Selected text:
- - - -

Friday, 31 July 2009

PA-TIEN - ENCE!



Being back in the hospital environment forcefully reminded me of how these places can be simultaneously strange, estranged and uplifting.

The morning was spent in Ward 5 at Cherry Tree, where a group of patients made me welcome and we sat together around a dining table that also serves as elbow rest, pillow, reading stand, desk for nurses, sounding board for angry fists and, mostly, a meeting place. Ill health is of course one of the great levellers; with this comes a great mixing of strangers and neighbours. They come quietly, privately together into understandings that are among the most profound that humans share. They also annoy, scare, amuse, alienate each other.

”PA-TIEN – ENCE!”

On this day we talked about patience and how you get it. ("Patience, you learn under sufferance.")


Symbolically, the two people at the head of the table were at the poles of patience and impatience. Richard was bristling with energy and annoyance that he couldn't expel because his 83 year old post-stroke body was beginning to seriously slow with wear and tear. Angela had recently suffered a stroke and was still in the first stages of recovery, but she emanated calm. We chatted around and about the experience of being in hospital and what gets you through. How to observe the collapse of your own body and still not succumb to inner collapse. How to cope with "Waiting, waiting, waiting."

Partway through we were joined by staff member the ever-supportive Susan Hughes. She listened awhile, then told us about Want It Now, or WIN, an acronym used by early teens to describe the process of heavy-pressuring their parents into buying the latest clothing/computer game/hairstyle/generic product for them. The conversation turned to the childhoods of the patients - "We were never prepared for pleasure, we were prepared for work."

- - - -

Activity 1: In the hospital post, which ward did the morning take place in?
Activity 2: Return the part of the hospital post that opens with the words containing "Friday, 31 July" and closes with "estranged and uplifting.".
Activity 3: List every use the hospital post gives for the dining table in the ward.
Rely only on the hospital post for these answers.

Dataset entries:
- - - -

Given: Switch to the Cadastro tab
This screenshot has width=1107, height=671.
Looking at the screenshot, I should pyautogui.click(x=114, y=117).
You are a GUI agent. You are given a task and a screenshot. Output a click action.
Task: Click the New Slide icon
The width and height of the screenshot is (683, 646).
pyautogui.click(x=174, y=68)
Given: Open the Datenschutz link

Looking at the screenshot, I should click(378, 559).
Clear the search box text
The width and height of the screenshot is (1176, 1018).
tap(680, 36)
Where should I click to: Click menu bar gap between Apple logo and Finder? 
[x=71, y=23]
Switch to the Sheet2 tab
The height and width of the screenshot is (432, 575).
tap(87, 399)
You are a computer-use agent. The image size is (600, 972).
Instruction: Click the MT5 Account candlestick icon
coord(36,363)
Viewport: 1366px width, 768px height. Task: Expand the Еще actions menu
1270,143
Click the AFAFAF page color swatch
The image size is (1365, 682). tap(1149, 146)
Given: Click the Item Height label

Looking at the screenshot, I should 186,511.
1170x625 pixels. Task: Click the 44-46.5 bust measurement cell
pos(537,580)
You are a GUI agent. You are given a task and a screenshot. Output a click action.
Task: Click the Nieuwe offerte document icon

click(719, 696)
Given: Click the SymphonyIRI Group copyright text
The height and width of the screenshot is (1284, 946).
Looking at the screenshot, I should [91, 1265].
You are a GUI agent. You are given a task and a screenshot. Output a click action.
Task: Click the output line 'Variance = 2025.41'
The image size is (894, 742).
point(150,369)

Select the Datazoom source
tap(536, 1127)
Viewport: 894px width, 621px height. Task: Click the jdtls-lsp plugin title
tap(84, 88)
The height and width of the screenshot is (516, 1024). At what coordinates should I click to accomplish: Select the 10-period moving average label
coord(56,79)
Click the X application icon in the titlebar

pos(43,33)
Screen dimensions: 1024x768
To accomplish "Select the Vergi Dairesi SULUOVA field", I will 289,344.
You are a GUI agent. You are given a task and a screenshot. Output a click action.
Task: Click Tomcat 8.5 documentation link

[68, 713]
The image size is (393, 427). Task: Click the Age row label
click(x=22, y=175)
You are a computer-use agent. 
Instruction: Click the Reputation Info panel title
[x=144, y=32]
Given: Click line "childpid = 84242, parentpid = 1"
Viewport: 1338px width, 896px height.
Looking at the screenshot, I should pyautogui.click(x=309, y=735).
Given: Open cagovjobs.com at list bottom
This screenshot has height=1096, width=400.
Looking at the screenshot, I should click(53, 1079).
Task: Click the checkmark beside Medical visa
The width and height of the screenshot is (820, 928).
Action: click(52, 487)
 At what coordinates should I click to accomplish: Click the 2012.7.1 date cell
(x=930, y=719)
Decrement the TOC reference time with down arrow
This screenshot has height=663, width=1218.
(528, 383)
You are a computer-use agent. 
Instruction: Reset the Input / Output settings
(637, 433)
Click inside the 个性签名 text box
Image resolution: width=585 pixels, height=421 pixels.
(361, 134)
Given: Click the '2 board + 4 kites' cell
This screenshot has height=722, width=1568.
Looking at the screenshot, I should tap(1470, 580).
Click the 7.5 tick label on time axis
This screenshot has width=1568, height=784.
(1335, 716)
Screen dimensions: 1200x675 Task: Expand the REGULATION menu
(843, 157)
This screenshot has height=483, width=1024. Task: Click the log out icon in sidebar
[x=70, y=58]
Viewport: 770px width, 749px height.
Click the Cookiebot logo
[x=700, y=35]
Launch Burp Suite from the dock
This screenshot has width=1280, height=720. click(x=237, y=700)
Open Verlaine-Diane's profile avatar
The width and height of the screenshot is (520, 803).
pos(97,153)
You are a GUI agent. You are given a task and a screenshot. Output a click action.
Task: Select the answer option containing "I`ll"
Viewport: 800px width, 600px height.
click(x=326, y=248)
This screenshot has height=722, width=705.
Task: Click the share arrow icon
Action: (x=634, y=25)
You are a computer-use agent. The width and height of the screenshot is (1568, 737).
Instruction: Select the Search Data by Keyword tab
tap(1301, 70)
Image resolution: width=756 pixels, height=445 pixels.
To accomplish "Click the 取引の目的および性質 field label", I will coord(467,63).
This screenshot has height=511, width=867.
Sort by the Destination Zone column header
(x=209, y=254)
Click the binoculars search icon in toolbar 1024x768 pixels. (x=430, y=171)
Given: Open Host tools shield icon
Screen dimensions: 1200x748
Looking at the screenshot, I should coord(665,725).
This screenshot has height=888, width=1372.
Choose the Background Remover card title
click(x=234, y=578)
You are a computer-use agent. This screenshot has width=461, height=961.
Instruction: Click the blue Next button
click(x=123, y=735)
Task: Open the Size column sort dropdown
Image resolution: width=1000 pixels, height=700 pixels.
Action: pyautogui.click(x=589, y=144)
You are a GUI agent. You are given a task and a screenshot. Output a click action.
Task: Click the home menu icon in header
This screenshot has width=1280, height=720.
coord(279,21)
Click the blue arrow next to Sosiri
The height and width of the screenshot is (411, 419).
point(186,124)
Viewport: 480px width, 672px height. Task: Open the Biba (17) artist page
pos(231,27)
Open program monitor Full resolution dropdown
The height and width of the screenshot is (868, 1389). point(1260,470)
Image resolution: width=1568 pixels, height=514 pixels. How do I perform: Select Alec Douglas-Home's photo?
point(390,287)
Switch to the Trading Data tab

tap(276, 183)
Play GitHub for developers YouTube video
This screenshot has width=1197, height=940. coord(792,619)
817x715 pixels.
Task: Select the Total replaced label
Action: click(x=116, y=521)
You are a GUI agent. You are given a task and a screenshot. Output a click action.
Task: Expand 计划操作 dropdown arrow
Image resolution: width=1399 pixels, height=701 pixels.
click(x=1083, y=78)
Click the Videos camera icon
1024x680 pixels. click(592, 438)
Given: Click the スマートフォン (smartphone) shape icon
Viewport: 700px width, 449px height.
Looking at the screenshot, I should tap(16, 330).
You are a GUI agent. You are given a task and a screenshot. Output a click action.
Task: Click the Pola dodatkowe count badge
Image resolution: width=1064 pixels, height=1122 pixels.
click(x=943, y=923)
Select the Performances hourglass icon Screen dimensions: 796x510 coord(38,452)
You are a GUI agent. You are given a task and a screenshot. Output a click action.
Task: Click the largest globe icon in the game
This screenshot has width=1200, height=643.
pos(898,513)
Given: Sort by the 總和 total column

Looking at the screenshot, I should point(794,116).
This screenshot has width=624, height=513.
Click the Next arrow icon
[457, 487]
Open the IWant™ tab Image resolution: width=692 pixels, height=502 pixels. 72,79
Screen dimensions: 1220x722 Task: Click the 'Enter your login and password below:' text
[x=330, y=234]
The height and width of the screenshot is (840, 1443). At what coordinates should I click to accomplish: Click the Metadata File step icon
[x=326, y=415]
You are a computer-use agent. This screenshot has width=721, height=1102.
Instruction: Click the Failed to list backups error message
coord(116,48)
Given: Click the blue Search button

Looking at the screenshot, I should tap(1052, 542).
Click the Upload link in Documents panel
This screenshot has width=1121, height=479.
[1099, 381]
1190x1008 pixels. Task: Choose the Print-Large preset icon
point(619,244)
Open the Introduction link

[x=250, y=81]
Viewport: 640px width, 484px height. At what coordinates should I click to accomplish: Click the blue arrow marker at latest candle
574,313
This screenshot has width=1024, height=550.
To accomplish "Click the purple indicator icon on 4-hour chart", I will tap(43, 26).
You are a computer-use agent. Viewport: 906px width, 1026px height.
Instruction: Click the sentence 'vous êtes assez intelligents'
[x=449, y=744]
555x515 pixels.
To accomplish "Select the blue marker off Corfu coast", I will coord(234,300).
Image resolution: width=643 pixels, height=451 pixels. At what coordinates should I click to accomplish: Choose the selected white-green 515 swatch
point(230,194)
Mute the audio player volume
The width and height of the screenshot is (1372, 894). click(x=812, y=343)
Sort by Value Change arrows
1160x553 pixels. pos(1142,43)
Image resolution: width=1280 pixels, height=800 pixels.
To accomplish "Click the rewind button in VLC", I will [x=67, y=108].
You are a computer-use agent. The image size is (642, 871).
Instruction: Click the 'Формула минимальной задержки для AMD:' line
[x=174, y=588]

- - - -

Written solution 1: Ward 5 at Cherry Tree.

Written solution 2:
Friday, 31 July 2009

PA-TIEN - ENCE!



Being back in the hospital environment forcefully reminded me of how these places can be simultaneously strange, estranged and uplifting.

Written solution 3: elbow rest, pillow, reading stand, desk for nurses, sounding board for angry fists, meeting place